Essen. . Ausgerechnet Theater und Philharmonie in Essen, oft als verschwenderisch verschrien, erweisen sich als Musterschüler im Sparen. Doch der TuP-Chef mahnt: „Von jetzt an wird’s teurer“. Vor allem die Personalkosten fallen bei Theater und Philharmonie ins Gewicht.
Wenn die Finanzexperten aus der lokalen Politik Monat für Monat eine andere städtische Tochterfirma beäugen, dann schmücken sich deren Chefs zur Präsentation gern mit Excel-Tabellen und Zahlenkolonnen. Die hatte Berger Bergmann am Dienstag auch parat, aber lieber kam er den Gegenübern mit seinem Jackett: „Das macht sich noch ganz schmuck“, bescheinigte der Geschäftsführer von Theater und Philharmonie der verdutzten Politikerschar und nestelte absichtlich ein wenig umständlich an seinem Kragen, „aber irgendwann trägt es sich ab. Und ungefähr so ist es auch mit der TuP.“
Fünf Jahre ist Bergmann jetzt Geschäftsführer der städtischen Kultur-Tochter, die schon immer mit dem Image kämpfte, angesichts klammer Etats an anderer Stelle der Stadt allzu verschwenderisch zu wirtschaften.
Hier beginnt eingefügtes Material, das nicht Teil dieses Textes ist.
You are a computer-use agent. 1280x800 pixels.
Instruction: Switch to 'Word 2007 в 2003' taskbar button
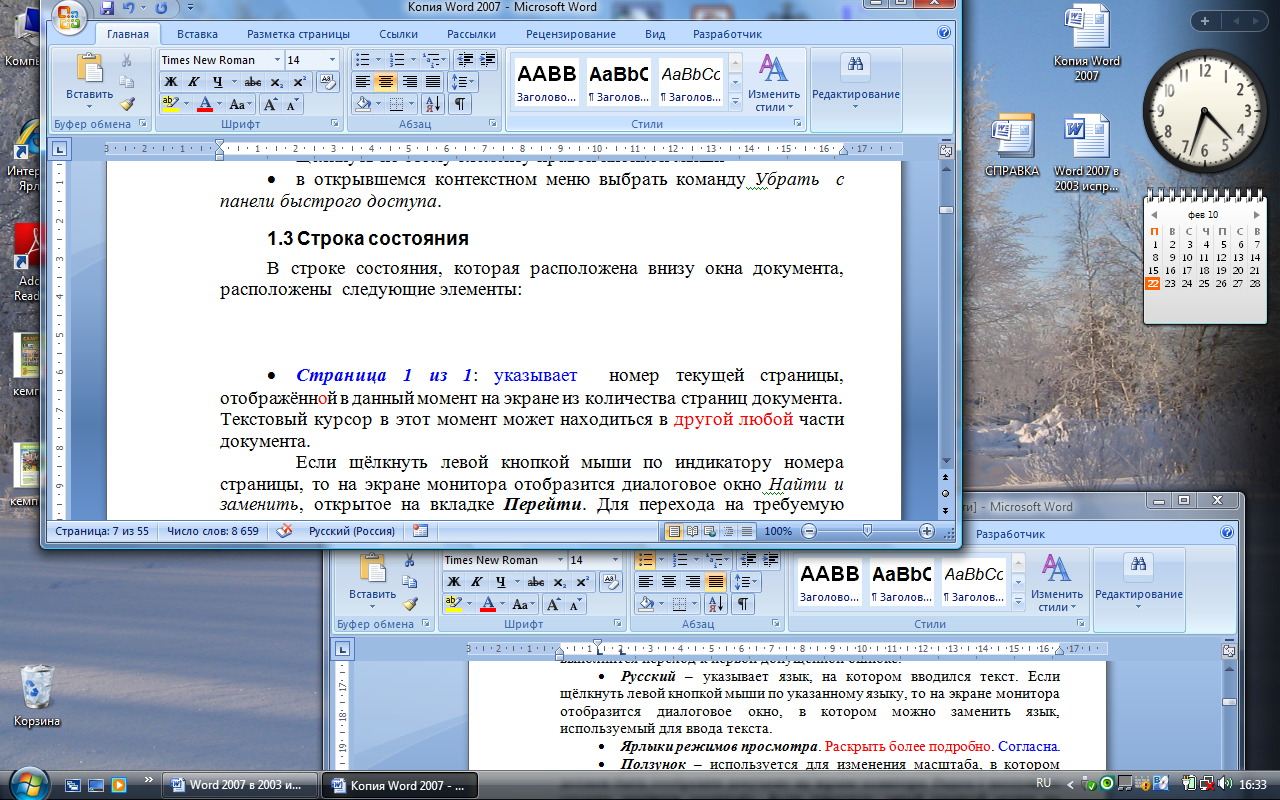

Dass zumindest unter seiner Ägide genau das Gegenteil der Fall war, damit verblüffte Bergmann jetzt auch manch skeptischen Kulturkritiker: Binnen fünf Jahren hat er den Betrieb in Aalto, Grillo und Philharmonie auf Sparkurs getrimmt, hat die drohende Insolvenz verhindert und eine Spartenschließung abgewendet, hat den Zuschussbedarf von 47,9 auf 41,5 Millionen Euro eingedampft und zugleich Tariferhöhungen in siebenstelliger Höhe kompensiert.
Belegschaft abgebaut
Nahezu geräuschlos wurden die Schaltstellen auf Essens Kulturdampfer neu besetzt und ohne betriebsbedingte Kündigungen sechs Prozent der Belegschaft abgebaut. Und da reden wir noch nicht von schrumpfenden Überstunden-Kontingenten, leistungsbezogenen Vergütungsmodellen und gleichzeitig gestiegenen Einnahmen durch „im Übermaß“ gestiegene Ticket-Preise, etwa bei Premieren.
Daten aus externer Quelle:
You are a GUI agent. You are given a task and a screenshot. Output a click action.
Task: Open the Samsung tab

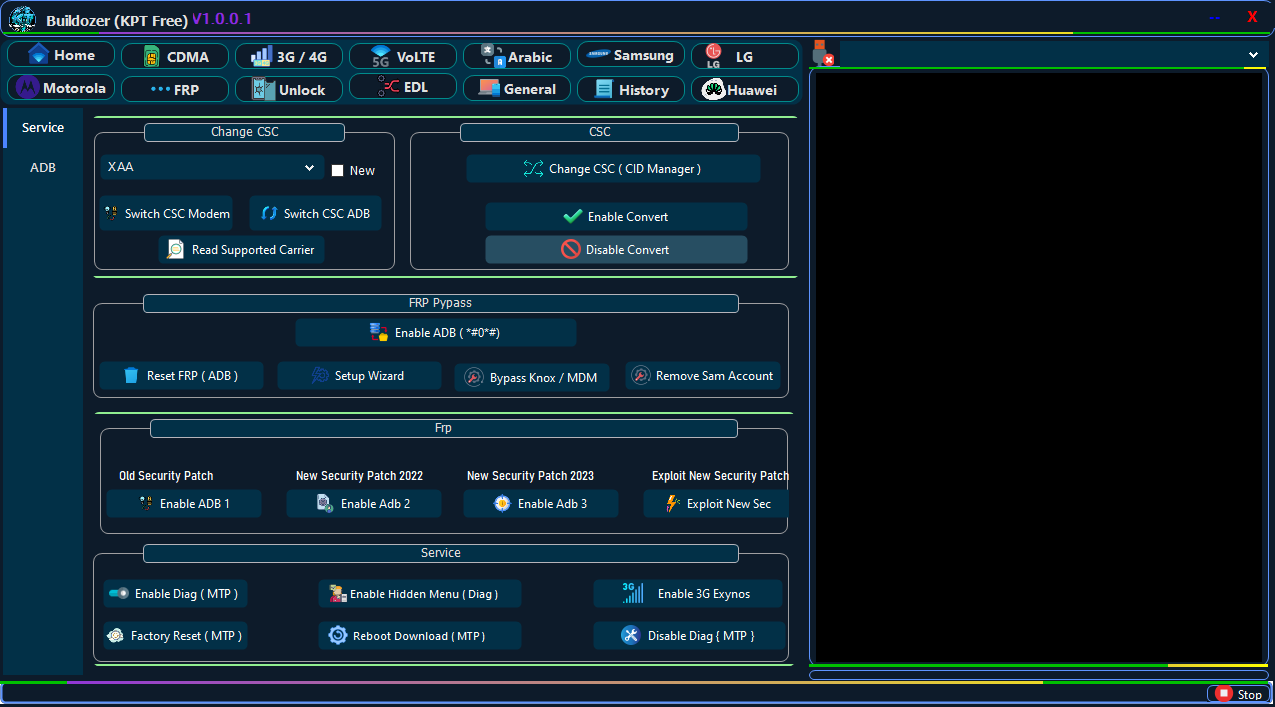(x=630, y=56)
Und doch, vom Streichkonzert erklingen offenbar die letzten Takte, und der Dirigent kokettiert mit einer abgearbeiteten To do-Liste: „Ich bin am Ende meiner guten Ideen und befürchte, dass meine besten Zeiten vorbei sind. Wir kommen an einem Punkt, wo man sagen muss: Es wird von jetzt an teurer“, warnte Bergmann die Politik vor. Der bei den Etatberatungen schon im November vergangenen Jahres gelockerte Sparkurs war also kein einmaliges Zückerchen, weil bei einem personalintensiven Betrieb wie Theater und Philharmonie der Schlüssel nun mal in den Personalkosten liegt: „Am Ende fressen uns die Tarifsteigerungen auf“, sagt Bergmann. 1.200 Veranstaltungen wie früher? „Da hätte ich längst Konkurs anmelden müssen.“ Bei 990 hat man sich eingependelt – und nur 600.000 Euro weniger an Einnahmen erzielt.
„Kunst leistet man sich“
Das muss man sich leisten wollen, appellierte der Kulturmanager und redet Klartext, wo man sich sonst gerne etwas verschwurbelt vortastet: Ja doch, „wir machen etwas Elitäres, das muss man auch mal sagen, wir popularisieren es, aber ich kann es am Ende nicht für jeden öffnen, weil Grundbildungsfragen gegeben sein müssen.“ Also bitte, die Politik habe am Ende zu entscheiden: „Kunst leistet man sich.“
Und die Politik will dies offenbar auch – ablesbar am allseitigen Beifall für Udo Bayer vom Essener Bürger Bündnis, der Berger Bergmanns Arbeit als „ganz große Erfolgsgeschichte“ lobte.
Aber ob es nicht doch noch irgendwo Sparpotenzial gebe?
Ja, räumt Bergmann ein: bei den Werkstätten womöglich. Wenn die vom Hafen in einen citynahen Neubau zögen, ließe sich noch einiges im Betrieb einsparen. Aber dazu braucht es noch Gespräche mit dem Betriebsrat, ein 20.000 Quadratmeter großes Grundstück in Innenstadtnähe und 10 Millionen Euro für das Investment.
Kein neues Jackett also, aber ein neuer Blaumann? Es scheint, als sei die Politik bereit, mal ernsthaft darüber nachzudenken.